Le royaume d'Oyo prospéra du 17e au 19e siècle dans ce qui est aujourd'hui le sud-ouest du Nigeria. Les Oyo forgèrent un véritable empire grâce à leurs formidables unités de cavalerie et en vinrent à dominer les autres peuples Yoruba de la région. Le royaume d'Oyo, dont la capitale se trouvait à Oyo, près du fleuve Niger, prospéra grâce au commerce régional et devint un facilitateur central du transport des esclaves de l'intérieur de l'Afrique vers la côte et les voiliers européens en attente. Le commerce d'êtres humains était si important que cette partie de l'Afrique fut tout simplement appelée la "Côte des esclaves". Les Oyo finirent par succomber face à l'expansion des États islamiques au nord, et au milieu du 19e siècle, le royaume s'était désintégré en petites chefferies rivales.
Origines
Le royaume d'Oyo, comme d'autres États du peuple Yoruba dans la zone côtière méridionale de l'Afrique de l'Ouest (le Nigeria moderne), revendique la descendance d'un roi exilé d'Ife (11-15e siècle). Bien que l'archéologie n'ait pas encore découvert de liens concrets entre les différents États successifs de ce qui est aujourd'hui le Nigeria, les traditions orales, comme celles du royaume du Bénin (13-19e siècle), situé juste à l'est d'Oyo, parlent d'un roi d'Ife qui non seulement envoya un prince pour gouverner d'autres zones de la région, mais aussi un maître artisan pour diffuser ses compétences en matière de sculpture. Selon les traditions orales, le fondateur de l'État d'Oyo était un certain Oranmiyan, fils d'Oduduwa, le fondateur d'Ife. Une impressionnante colonne de granit sculptée à Ife mesure 5,5 mètres (18 pieds) de haut et est connue sous le nom d'Opa Oranmiyan ou "bâton d'Oranmiyan". L'art d'Oyo présente en général une ressemblance frappante avec celui d'Ife et du Bénin. Grâce à ce processus de transfert culturel, les Oyo héritèrent d'une longue tradition culturelle qui remonte à la culture Nok de l'ancien Nigeria (du Ve siècle av. J.-C. au IIe siècle de notre ère).

• Consigne: Recopiez le passage du texte sur le royaume d'Oyo, de « Le royaume d'Oyo prospéra » à « petites chefferies rivales. ».

• Jeu de données:
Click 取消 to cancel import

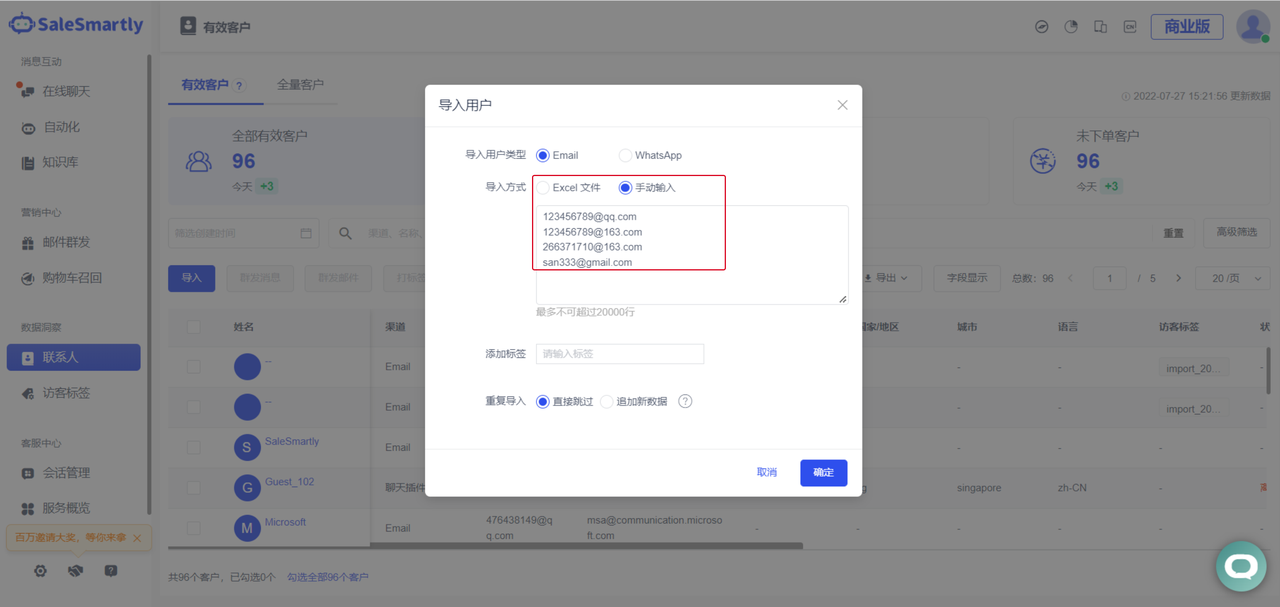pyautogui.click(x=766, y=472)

--

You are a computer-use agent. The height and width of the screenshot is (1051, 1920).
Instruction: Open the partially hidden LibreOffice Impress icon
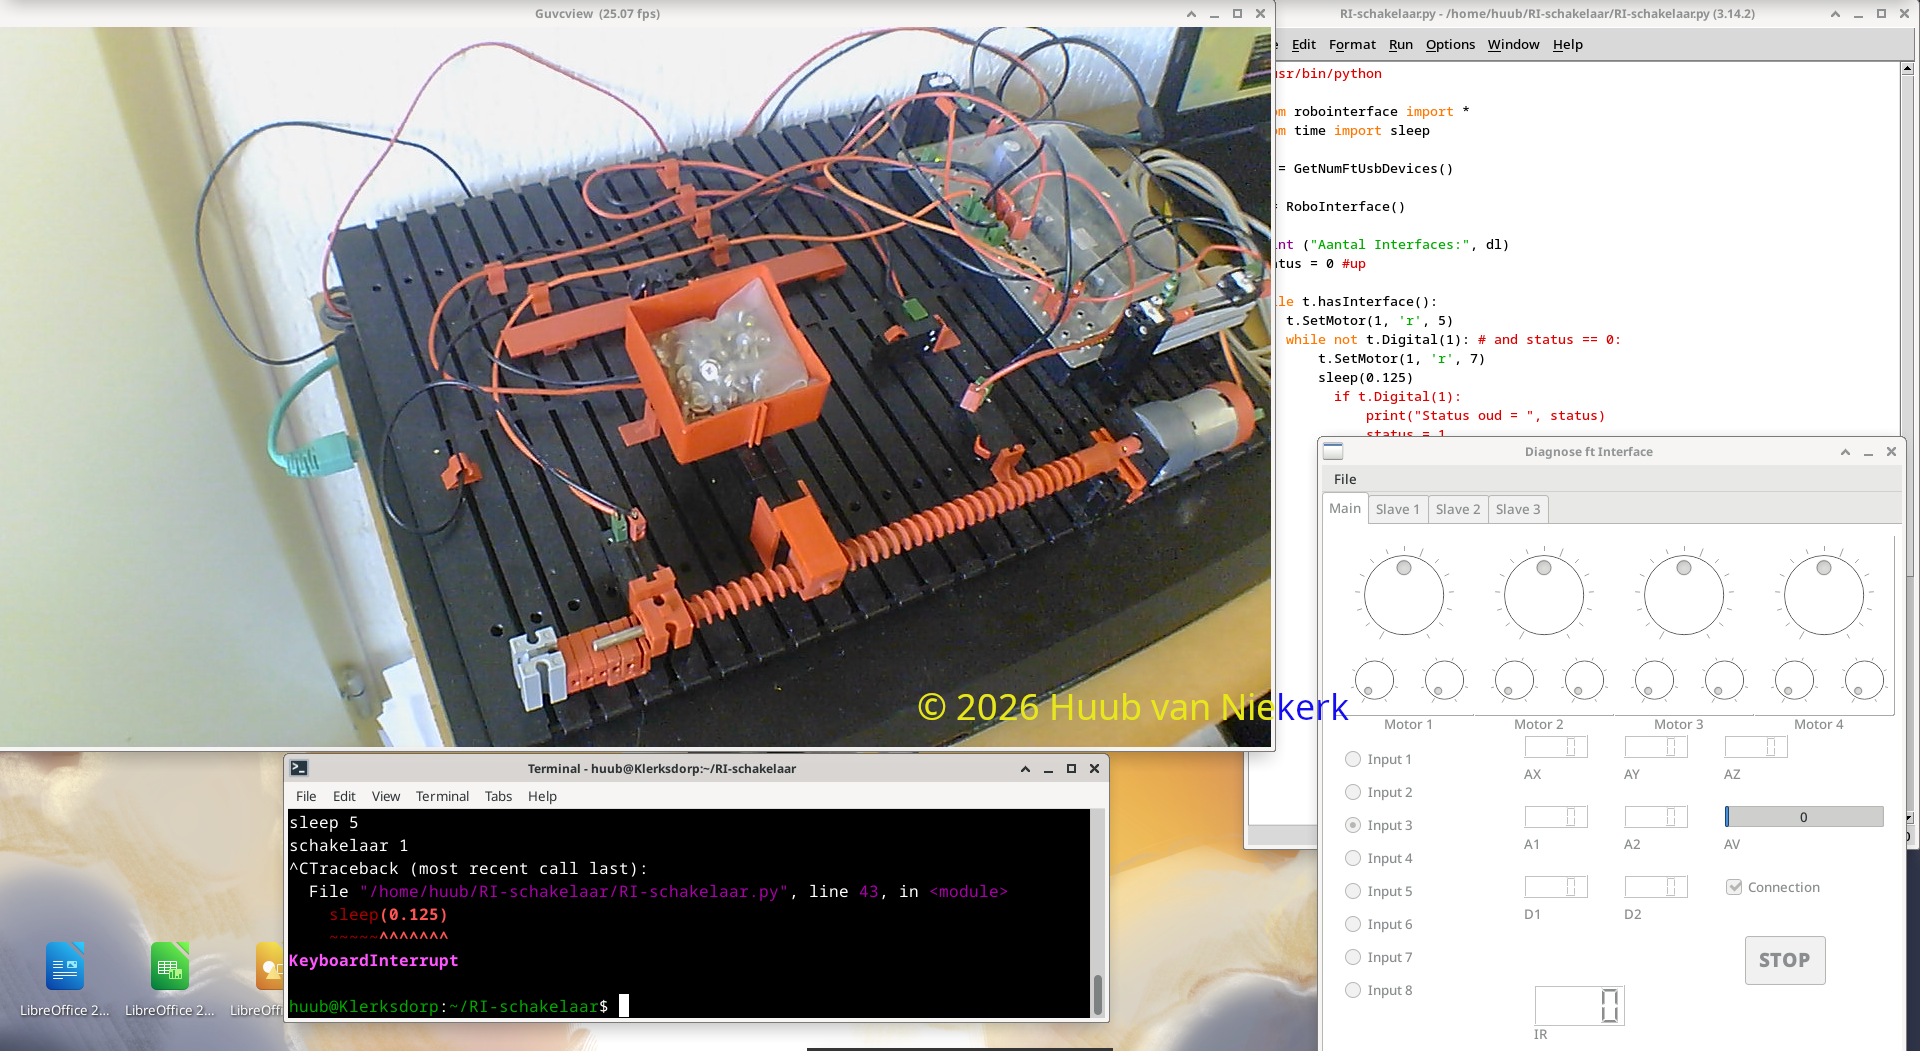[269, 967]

• Résultat:
Le royaume d'Oyo prospéra du 17e au 19e siècle dans ce qui est aujourd'hui le sud-ouest du Nigeria. Les Oyo forgèrent un véritable empire grâce à leurs formidables unités de cavalerie et en vinrent à dominer les autres peuples Yoruba de la région. Le royaume d'Oyo, dont la capitale se trouvait à Oyo, près du fleuve Niger, prospéra grâce au commerce régional et devint un facilitateur central du transport des esclaves de l'intérieur de l'Afrique vers la côte et les voiliers européens en attente. Le commerce d'êtres humains était si important que cette partie de l'Afrique fut tout simplement appelée la "Côte des esclaves". Les Oyo finirent par succomber face à l'expansion des États islamiques au nord, et au milieu du 19e siècle, le royaume s'était désintégré en petites chefferies rivales.